A related book by Amory and Hunter Lovins from our college years:
    http://en.wikipedia.org/wiki/Brittle_Power
"Brittle Power: Energy Strategy for National Security is a 1982 book by Amory B. Lovins and L. Hunter Lovins, prepared originally as a Pentagon study, and re-released in 2001 following the September 11 attacks. The book argues that U.S. domestic energy infrastructure is very vulnerable to disruption, by accident or malice, often even more so than imported oil. According to the authors, a resilient energy system is feasible, costs less, works better, is favoured in the market, but is rejected by U.S. policy. In the preface to the 2001 edition, Lovins explains that these themes are still very current. "

Basically, renewables have been cheaper than fossil fuels and mainstream nuclear since the 1970s, it is just that externalities are not accounted for.
    http://en.wikipedia.org/wiki/Externality

But, thankfully, even without the social innovation there, technical innovation is making PV solar soon cheaper than fossil fuels and mainstream nuclear, even with a playing field tilted towards problematical solutions. We have been seeing the exponential growth of solar energy as a solution, and by 2020 the USA will likely be mostly renewable energy even just by Julian Simon market-style forces. But it is sad it has taken so long given the unaccounted for externalities like pollution, disease, risk, and defense costs related to fossil fuels and nuclear. Still, this is a very hopeful turning point:
    http://cleantechnica.com/2011/05/29/ge-solar-power-cheaper-than-fossil-fuels-in-5-years/
"“Solar power may be cheaper than electricity generated by fossil fuels and nuclear reactors within three to five years because of innovations, said Mark M. Little, the global research director for General Electric Co. (GE),” Bloomberg reports."

That's an example of technical innovation overcoming social inertia. But it would have been better to have overcome the social problems directly. Here are some words from IMHO a great Democratic president who may not have been re-elected, but he was trying to do the right thing:
    http://www.pbs.org/wgbh/americanexperience/features/primary-resources/carter-crisis/
"We are at a turning point in our history. There are two paths to choose. One is a path I've warned about tonight, the path that leads to fragmentation and self-interest. Down that road lies a mistaken idea of freedom, the right to grasp for ourselves some advantage over others. That path would be one of constant conflict between narrow interests ending in chaos and immobility. It is a certain route to failure. All the traditions of our past, all the lessons of our heritage, all the promises of our future point to another path, the path of common purpose and the restoration of American values. That path leads to true freedom for our nation and ourselves. We can take the first steps down that path as we begin to solve our energy problem."

We made took the wrong path 30 years ago with the election or Ronald Reagan. If Jimmy Carter had had four more years, I can hope he would have set our country on the right path, even though it was a difficult one.
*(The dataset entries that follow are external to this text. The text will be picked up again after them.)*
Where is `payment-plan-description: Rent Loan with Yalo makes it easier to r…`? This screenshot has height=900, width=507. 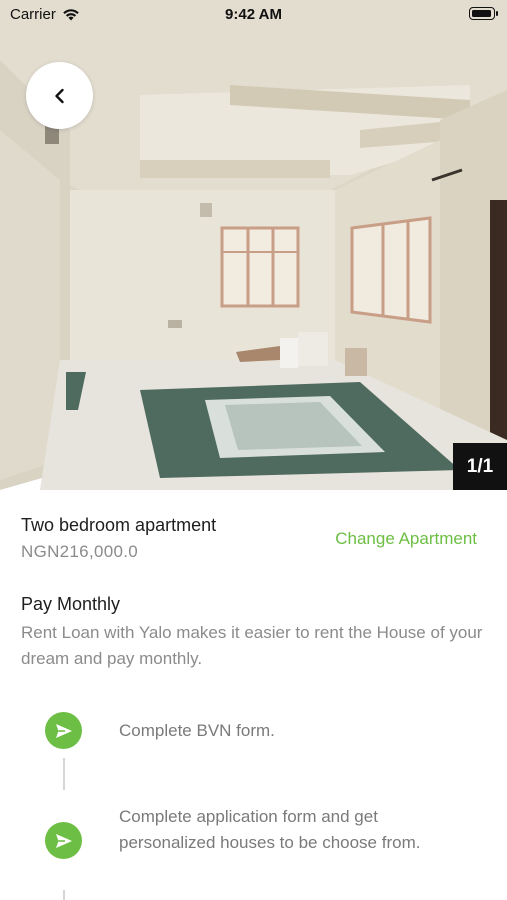
payment-plan-description: Rent Loan with Yalo makes it easier to r… is located at coordinates (252, 646). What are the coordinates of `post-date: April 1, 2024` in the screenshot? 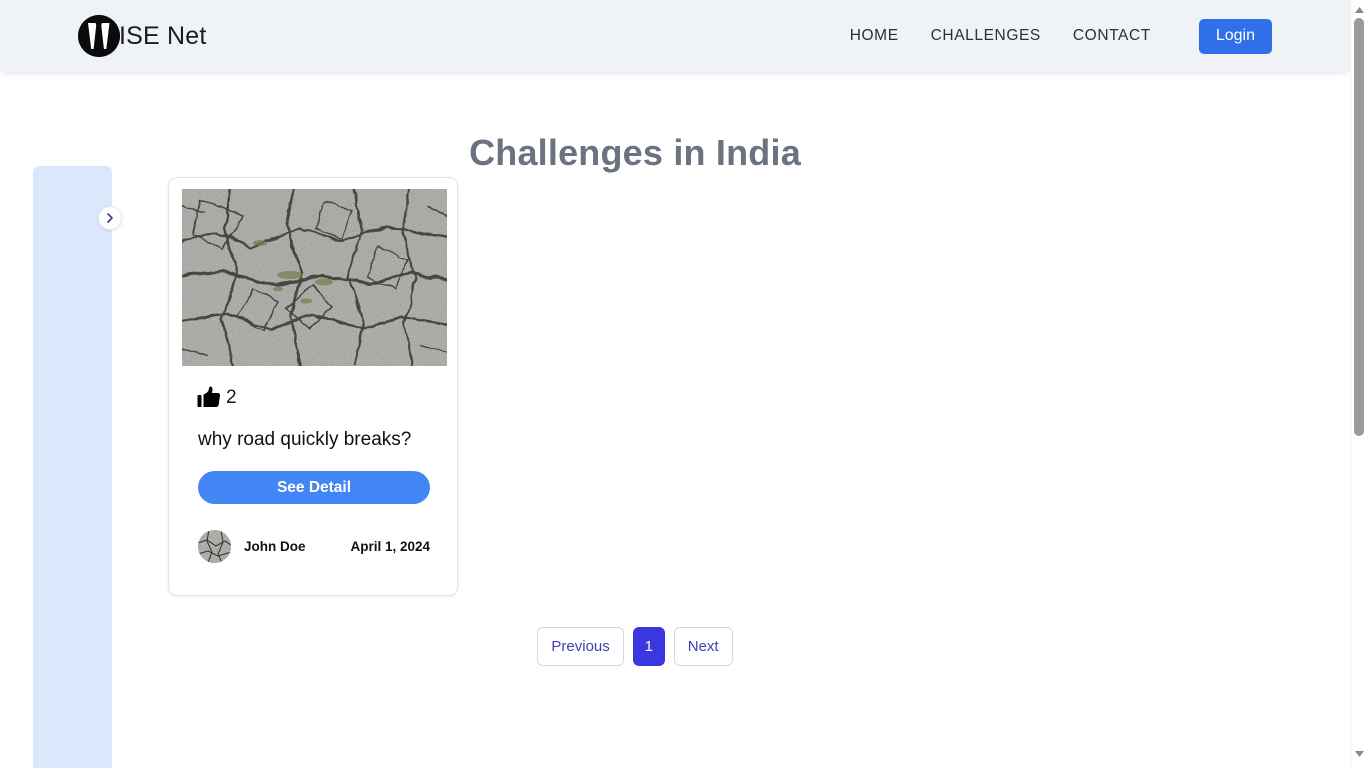 It's located at (390, 546).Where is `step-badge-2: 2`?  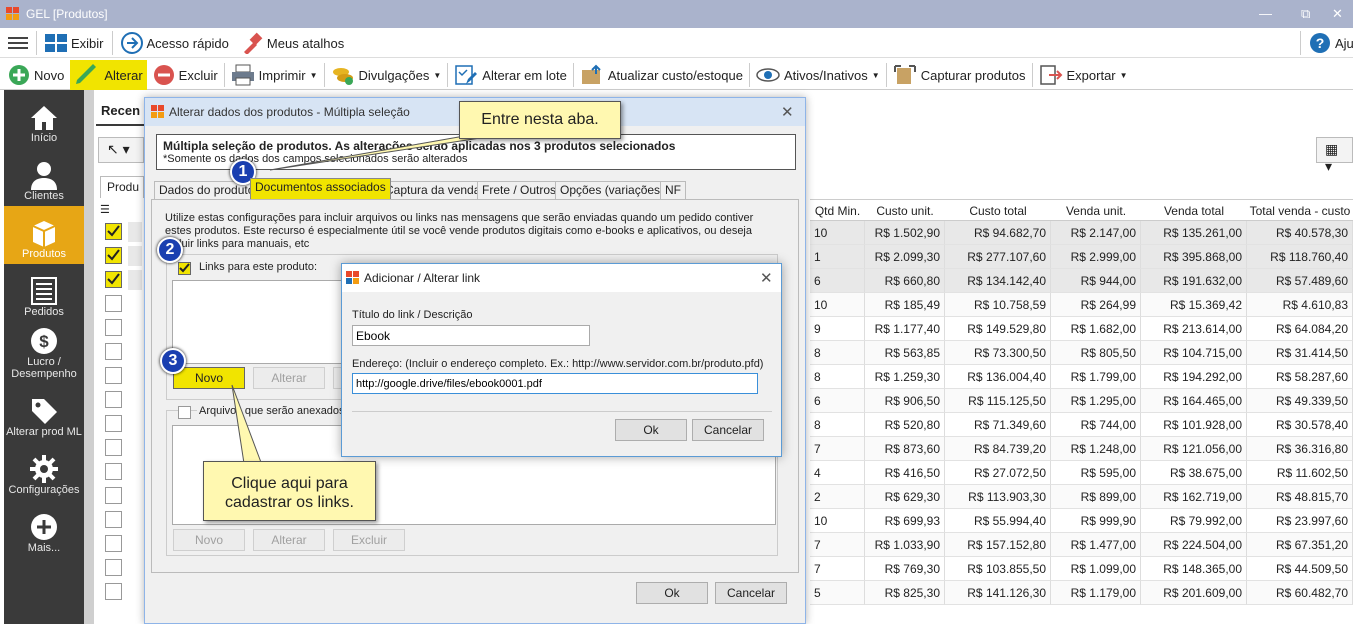 step-badge-2: 2 is located at coordinates (170, 250).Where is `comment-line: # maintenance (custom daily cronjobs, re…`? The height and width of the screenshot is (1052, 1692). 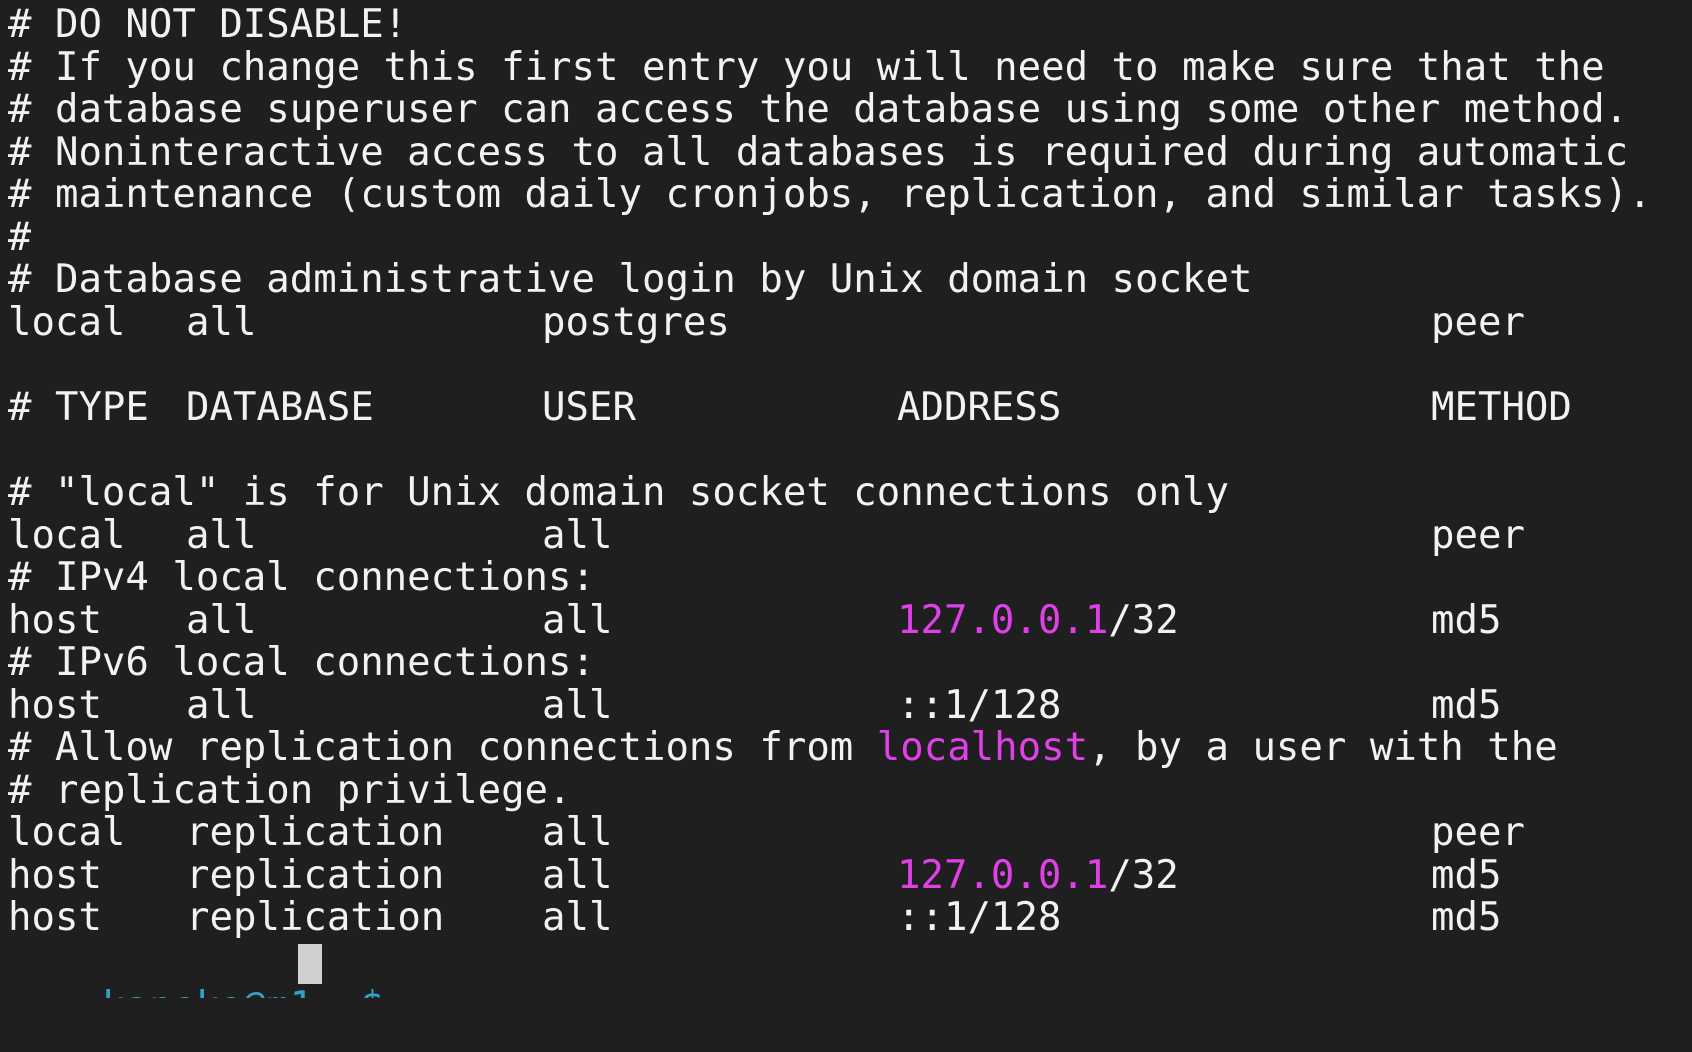 comment-line: # maintenance (custom daily cronjobs, re… is located at coordinates (830, 194).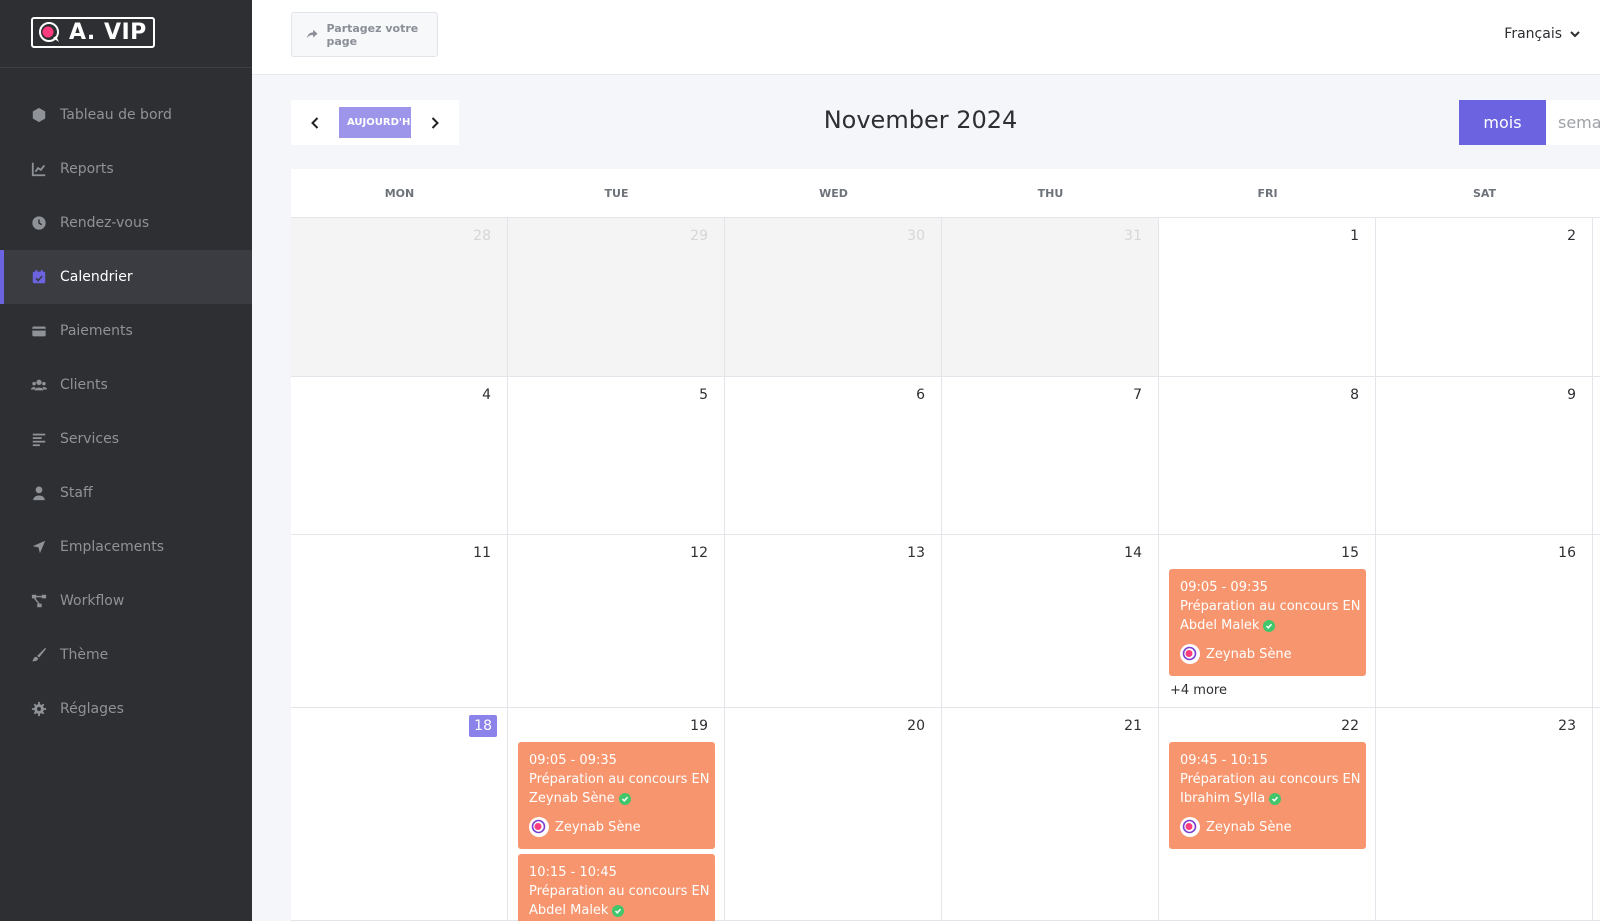  What do you see at coordinates (699, 726) in the screenshot?
I see `day-number: 19` at bounding box center [699, 726]. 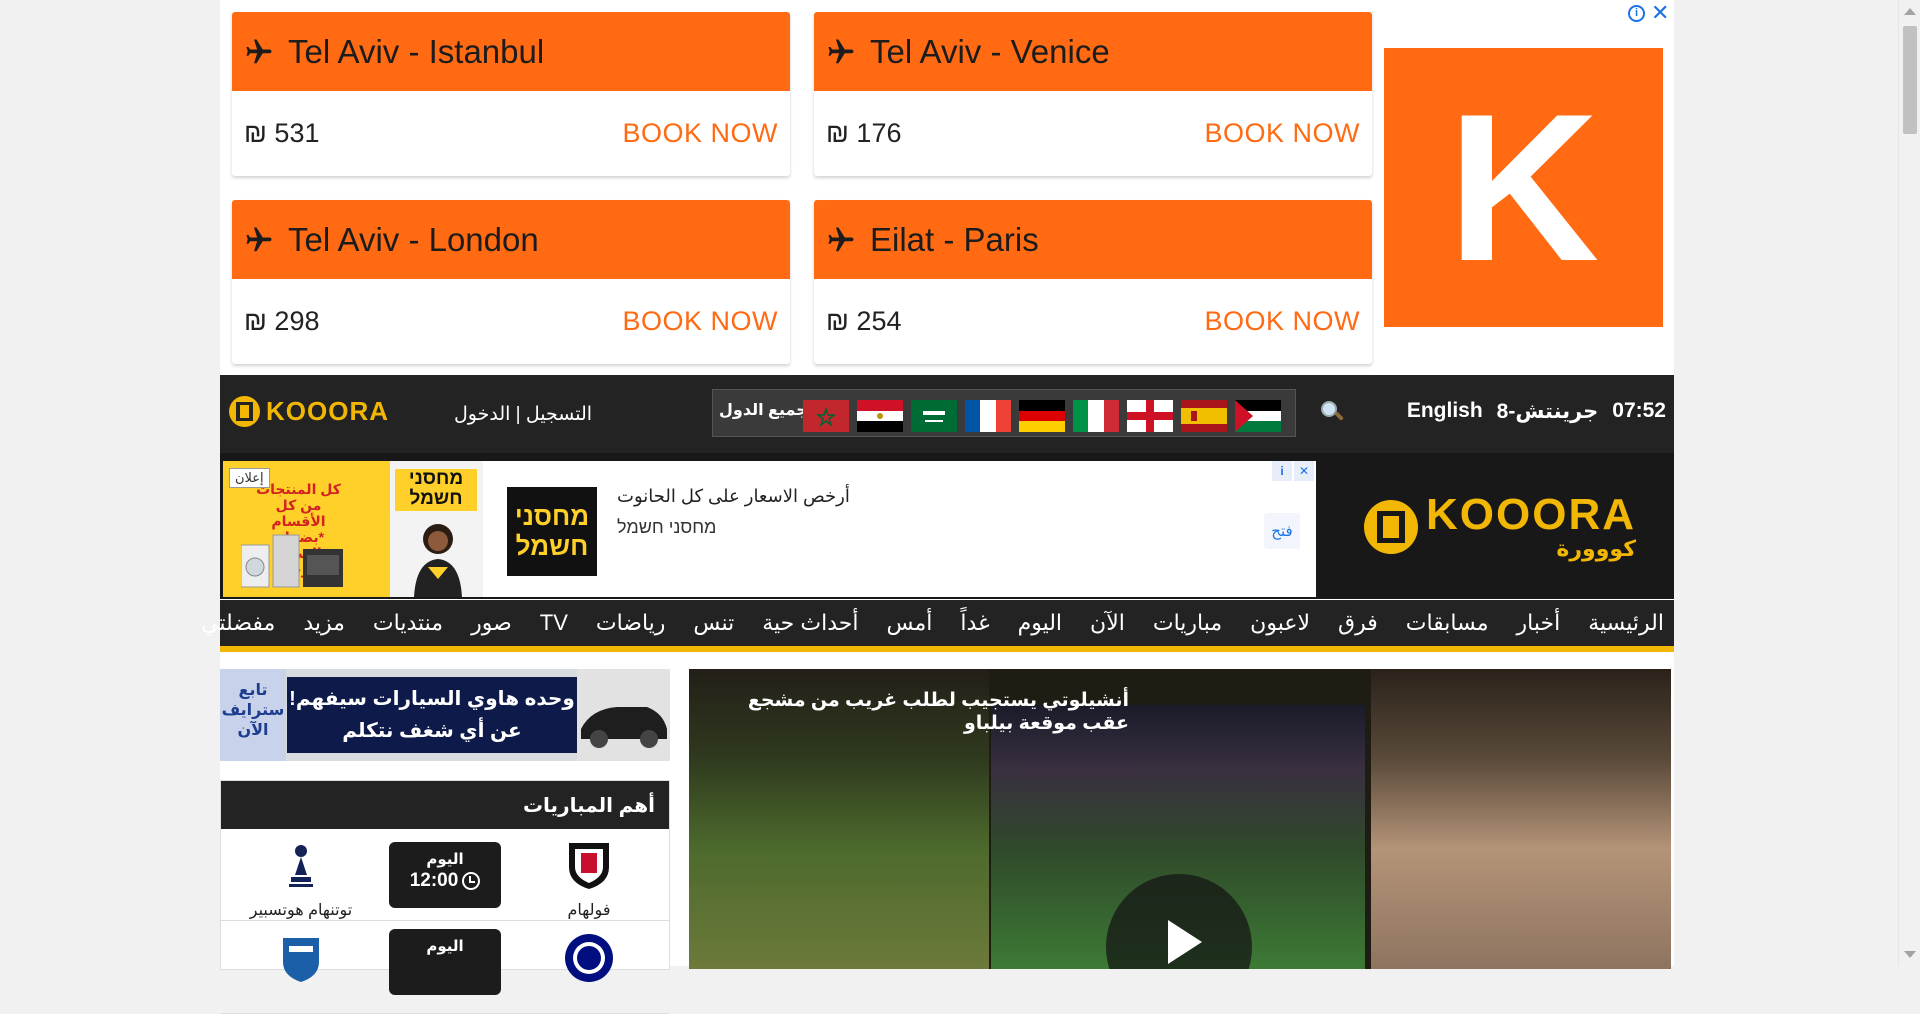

While I voted for Cynthia McKinney in the general election, we really need to pull together as US Americans, regardless of who we voted for -- a lesson I wish some Republicans could take to heart.

You and your husband have a tough job. If I can help by explaining the above further so you can better act on it, feel free to call me.

All the best in difficult times.

--Paul Fernhout
http://www.pdfernhout.net/

The biggest challenge of the 21st century is the irony of technologies of abundance in the hands of those thinking in terms of scarcity.